Haidi commenta un brano di Amleto
Amleto: […] Che opera d’arte è l’uomo, com’è nobile nella sua ragione, infinito nella sua capacità, nella forma e nel muoversi esatto è ammirevole, come somiglia a un angelo nell’agire, a un dio nell’intendere: la beltà del mondo, la perfezione tra gli animali – eppure, per me, cos’è questa quintessenza di polvere? L’uomo non ha incanto per me – no e neanche la donna, anche se mostri di crederlo col suo sorriso.

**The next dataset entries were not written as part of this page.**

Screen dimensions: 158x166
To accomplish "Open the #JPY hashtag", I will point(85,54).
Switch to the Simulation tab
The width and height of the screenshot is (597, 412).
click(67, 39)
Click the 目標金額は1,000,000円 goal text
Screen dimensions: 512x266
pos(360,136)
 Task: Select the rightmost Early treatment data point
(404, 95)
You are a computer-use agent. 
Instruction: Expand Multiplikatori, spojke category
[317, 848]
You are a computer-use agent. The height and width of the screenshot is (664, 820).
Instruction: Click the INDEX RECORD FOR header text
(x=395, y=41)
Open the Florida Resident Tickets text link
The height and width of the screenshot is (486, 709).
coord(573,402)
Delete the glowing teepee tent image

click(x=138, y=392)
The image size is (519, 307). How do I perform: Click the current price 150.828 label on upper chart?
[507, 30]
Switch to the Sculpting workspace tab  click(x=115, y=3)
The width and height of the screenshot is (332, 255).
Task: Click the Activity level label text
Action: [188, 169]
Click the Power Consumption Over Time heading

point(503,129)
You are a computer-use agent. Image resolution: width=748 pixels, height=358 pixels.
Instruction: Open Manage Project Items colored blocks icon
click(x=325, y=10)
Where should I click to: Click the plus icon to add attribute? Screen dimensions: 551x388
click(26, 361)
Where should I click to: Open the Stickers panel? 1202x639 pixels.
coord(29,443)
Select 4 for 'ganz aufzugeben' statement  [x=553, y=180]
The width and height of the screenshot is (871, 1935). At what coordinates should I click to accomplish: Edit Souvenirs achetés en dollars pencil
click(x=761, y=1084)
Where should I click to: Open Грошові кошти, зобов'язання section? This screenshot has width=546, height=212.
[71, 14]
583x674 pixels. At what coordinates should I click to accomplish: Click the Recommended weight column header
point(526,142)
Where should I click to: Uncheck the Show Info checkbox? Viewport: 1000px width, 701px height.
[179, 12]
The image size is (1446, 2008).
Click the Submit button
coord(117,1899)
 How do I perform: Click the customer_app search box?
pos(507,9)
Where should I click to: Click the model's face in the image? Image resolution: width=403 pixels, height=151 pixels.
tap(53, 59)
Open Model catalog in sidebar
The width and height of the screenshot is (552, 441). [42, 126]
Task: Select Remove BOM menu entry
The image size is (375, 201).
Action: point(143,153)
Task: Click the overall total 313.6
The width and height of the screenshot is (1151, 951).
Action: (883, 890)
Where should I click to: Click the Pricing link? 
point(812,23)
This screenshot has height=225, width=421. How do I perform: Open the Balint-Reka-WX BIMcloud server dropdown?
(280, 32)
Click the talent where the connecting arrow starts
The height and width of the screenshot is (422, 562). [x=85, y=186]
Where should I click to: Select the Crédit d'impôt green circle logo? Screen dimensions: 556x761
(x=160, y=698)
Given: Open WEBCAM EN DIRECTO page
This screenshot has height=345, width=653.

L’umanità è l’archetipo della macchina perfetta, tutti i meccanismi funzionano in modo organizzato e preciso. La perfezione però comporta aspetti negativi perché come possiamo essere perfetti nel bene, lo siamo anche nel male. L’uomo, essere eccezionale, si può trasformare in uno dei più orribili mostri e può provocare il dolore più atroce. Noi tutti possiamo essere ridotti ad un contenitore vuoto, vuoto di emozioni, vuoto di compassione, vuoto (anche se incredibile) di umanità. La perfezione è solo una facciata, gli ingranaggi che guidano il nostro corpo sono soltanto la copertina che avvolge il libro. Siamo bravi nel mascherare l’inconsistenza che sta alla base dell’umanità, un sorriso falso e una parola dolce bastano per mascherare il disprezzo e il disgusto. Quindi l’uomo è soltanto una grande macchina organizzata a nascondere ciò che veramente sta alla base dell’umanità ed è perfetta a camuffare tutto quello che contrasta l’immagine che si vuole creare.